Publié le par Philippe Mangion

[#nouvelle]

L’histoire de ma vie, celle dont je peux dérouler le fil, commence à huit ans sur le bord d’une pelouse interdite, à l’instant où apparut celui qui allait devenir mon premier ami. Sans autre forme de présentation, il m’invita à venir jouer. J’ai levé la tête, je ne distinguais pas son visage, à contre-jour. Je vis seulement qu’il était grand et plus âgé que moi. A ses côtés se tenait sa sœur, que je ne pus regarder qu’à la dérobée à cause de ma timidité. Une débrouillarde d’environ mon âge qui me fixait comme si j’étais un Choco Fraise.

Je débarquais dans cette résidence universitaire où mon père venait d’être nommé. Cinq longs bâtiments de cinq étages disposés comme des dominos mal joints. De tout ce territoire où habitaient un millier d’étudiants et cinq familles de fonctionnaires, nous étions les seuls enfants.

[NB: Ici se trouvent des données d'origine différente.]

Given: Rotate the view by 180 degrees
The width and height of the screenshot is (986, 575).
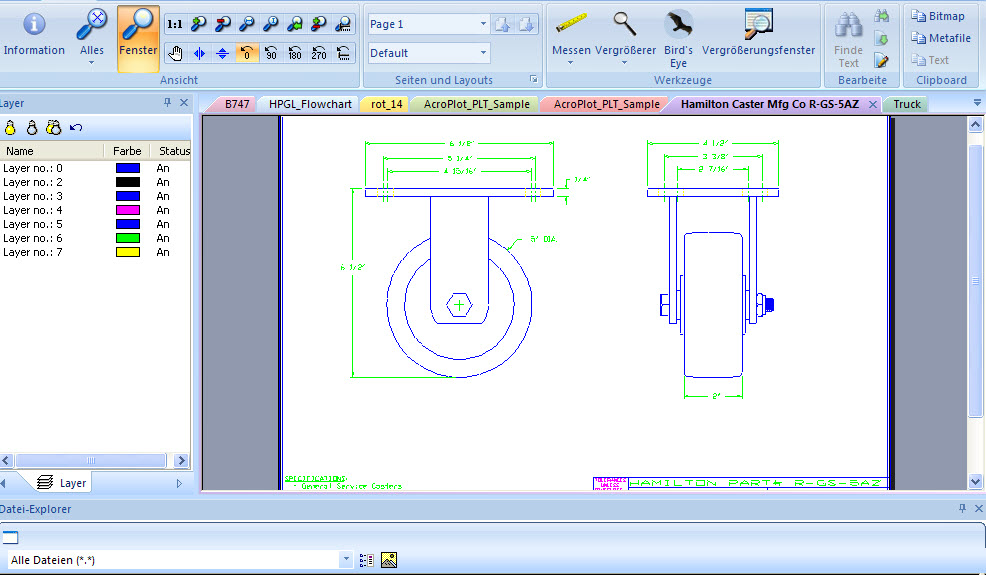Looking at the screenshot, I should (295, 53).

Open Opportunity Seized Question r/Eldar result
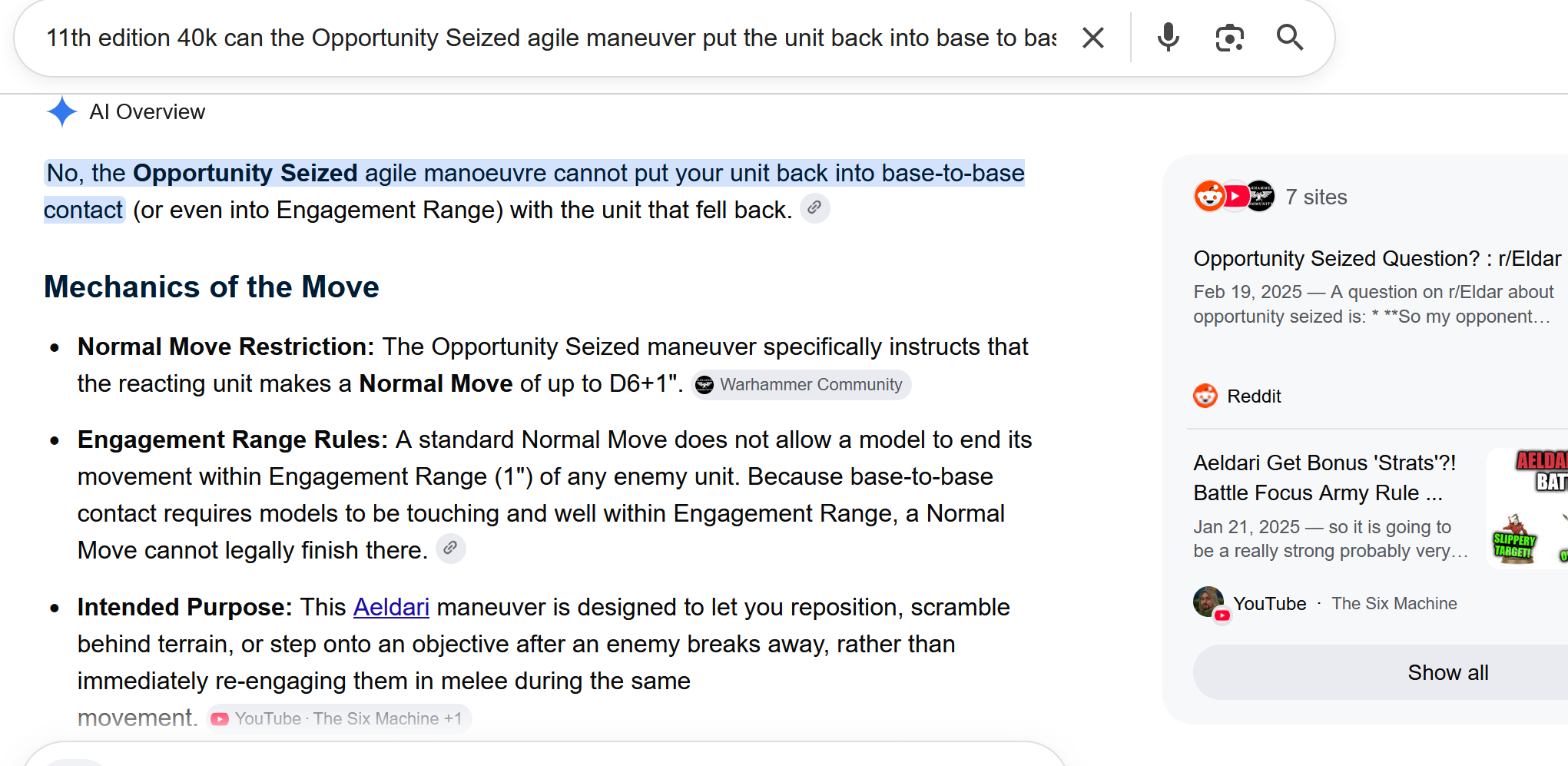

Les premiers jours furent consacrés à ma formation. Nous parcourûmes les 30 longs couloirs, explorâmes les 6 cours intérieures, longeâmes les 2 kilomètres du grillage de protection. Il me montra tous les moyens d’accéder aux mondes interdits. Les escaliers de secours extérieurs comme les toits en terrasse. Sa sœur suivait en chantonnant, sans effort ni discipline, effectuant des circonvolutions qui agaçaient mon ami.

 Quand j’eus passé ces épreuves sans exprimer la moindre crainte, hésitation ou lassitude, ils m’emmenèrent dans le Saint des saints : le vide sanitaire. Nous y accédions par un éboulement connu d’eux seuls. Les galeries couraient sous toute la surface des immeubles. Nous pouvions y cheminer au mieux le dos courbé, au pire en rampant, le plus souvent à quatre pattes, une lampe de poche accrochée autour du cou. Mais la récompense était à la mesure de l’effort. Au bout d’un labyrinthe dont ils m’apprirent la solution, nous pouvions accéder au pied d’une colonne sèche qui transperçait l’immeuble verticalement, sur toute sa hauteur. Nous savions que nous nous en approchions lorsqu’une très légère lueur éclairait le sol de la galerie. Nous éteignions alors nos lampes et nous placions tous les trois en étoile, têtes collées sous le boyau pour admirer le spectacle. Cinq étages plus haut, l’ouverture laissait entrevoir un infime morceau de ciel. Nous restions immobiles et silencieux pour nous concentrer sur le cercle parfait dans lequel il s’inscrivait.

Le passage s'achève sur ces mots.